Despite being born in Mexico and becoming very successful with his indie Spanish language films, he seems to have perfectly adapted his style to Hollywood sensibilities.
My first exposure to him was through the amazing Pan’s Labyrinth and the thing that immediately stayed with me was the visually original style that he had, particularly with creature design.
Having a background in special effects, that comes as no surprise, but along with that was a very earnest way of telling stories and a twist of fairytale darkness.

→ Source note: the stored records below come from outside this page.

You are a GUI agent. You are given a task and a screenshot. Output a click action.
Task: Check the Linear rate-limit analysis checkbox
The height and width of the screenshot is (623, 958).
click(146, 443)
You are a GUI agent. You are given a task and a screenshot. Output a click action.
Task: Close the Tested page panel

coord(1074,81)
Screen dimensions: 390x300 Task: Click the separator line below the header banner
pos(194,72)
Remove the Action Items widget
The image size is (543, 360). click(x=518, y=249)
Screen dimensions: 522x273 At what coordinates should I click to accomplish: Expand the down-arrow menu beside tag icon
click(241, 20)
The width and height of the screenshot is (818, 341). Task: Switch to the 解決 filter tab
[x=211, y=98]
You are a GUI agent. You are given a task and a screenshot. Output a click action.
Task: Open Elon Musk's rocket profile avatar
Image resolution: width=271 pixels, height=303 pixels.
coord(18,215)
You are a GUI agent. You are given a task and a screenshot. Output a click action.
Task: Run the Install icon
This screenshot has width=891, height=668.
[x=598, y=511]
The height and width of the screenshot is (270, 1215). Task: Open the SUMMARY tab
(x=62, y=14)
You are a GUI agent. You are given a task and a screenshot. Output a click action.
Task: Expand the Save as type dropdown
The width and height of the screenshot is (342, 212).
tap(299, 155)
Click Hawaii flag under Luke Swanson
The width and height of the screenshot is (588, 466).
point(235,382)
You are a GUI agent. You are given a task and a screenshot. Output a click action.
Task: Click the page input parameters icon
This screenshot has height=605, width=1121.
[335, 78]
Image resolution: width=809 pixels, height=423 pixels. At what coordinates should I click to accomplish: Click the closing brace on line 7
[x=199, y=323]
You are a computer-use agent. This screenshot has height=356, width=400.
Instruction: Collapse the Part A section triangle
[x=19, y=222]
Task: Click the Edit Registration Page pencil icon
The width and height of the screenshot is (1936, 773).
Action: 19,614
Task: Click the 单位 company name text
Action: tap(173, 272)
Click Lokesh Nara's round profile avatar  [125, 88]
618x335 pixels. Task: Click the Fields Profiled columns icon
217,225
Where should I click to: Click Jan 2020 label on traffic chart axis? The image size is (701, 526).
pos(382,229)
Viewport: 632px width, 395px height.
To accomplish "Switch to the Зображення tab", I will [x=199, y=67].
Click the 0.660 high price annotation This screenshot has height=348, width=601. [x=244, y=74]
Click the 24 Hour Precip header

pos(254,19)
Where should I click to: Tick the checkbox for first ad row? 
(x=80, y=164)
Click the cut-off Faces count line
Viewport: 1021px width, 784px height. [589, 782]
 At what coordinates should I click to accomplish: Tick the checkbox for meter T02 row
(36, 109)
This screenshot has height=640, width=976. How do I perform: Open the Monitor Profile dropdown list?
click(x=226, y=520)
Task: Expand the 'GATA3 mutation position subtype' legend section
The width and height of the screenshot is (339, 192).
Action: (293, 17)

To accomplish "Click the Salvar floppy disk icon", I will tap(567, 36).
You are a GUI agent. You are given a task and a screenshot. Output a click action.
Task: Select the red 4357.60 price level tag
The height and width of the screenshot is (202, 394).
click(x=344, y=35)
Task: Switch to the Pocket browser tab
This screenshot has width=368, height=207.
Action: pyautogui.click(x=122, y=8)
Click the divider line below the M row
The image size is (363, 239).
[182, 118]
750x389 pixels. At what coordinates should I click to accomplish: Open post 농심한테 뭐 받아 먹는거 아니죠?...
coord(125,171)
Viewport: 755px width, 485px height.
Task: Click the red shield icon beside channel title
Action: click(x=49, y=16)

This proved to be a great recipe for his first Hollywood flick, Blade II and then later the Hellboy series, both becoming cult favourites.
Now comes a film that has been inevitable since the advancements of visual effects and 3D started consuming the industry.
Pacific Rim aims to be the ultimate monster mash flick, in which the monstrous inter-dimensional Kaiju (translation: ‘strange monsters’) are pitted against humanity’s last hope, the giant robotic soldiers of the Jaeger Program (translation: ‘hunter’).
We are introduced to one of the hotshot Jaeger pilot teams – codenamed “Gipsy Danger” – as they undergo a routine mission to take down a villainous Kaiju.
Charlie Hunnam plays the heroic Raleigh Becket and after some initial misfortune and a five year break, enters back into the Jaeger program just as it’s being decommissioned for favour of building a large wall to keep the Kaiju out. There are only four Jaegers left and it’s up to them to single handedly fight the proverbial monsters at the gate.
What separates the concept of Pacific Rim from standard robot and monster fare is the neural bridge that the pilot team must undertake to operate one of these giant Jaeger robots.
The idea is that it is too much strain for the human brain to control a Jaeger alone, so the mental load must be distributed among two brains, connected and sharing an intensely strong bond.
Raleigh finds his partner in the beautiful Mako played coyly by Rinko Kikuchi, and once the alarm bell rings, they are sent back into the fray to fight the increasing number of Jaegers coming through the portal under the ocean where the monsters are coming form.
Because Raleigh is the veteran and Mako is the rookie, they form a bond stronger than ever seen before in the program.
Beyond these two, Idris Elba is great as general Stacker Pentecost and provides some grounding for the most outlandish characters. There’s also a great cameo from Ron Pearlman and once you see the film, you will believe a man can wear gold plated shoes and still look badass.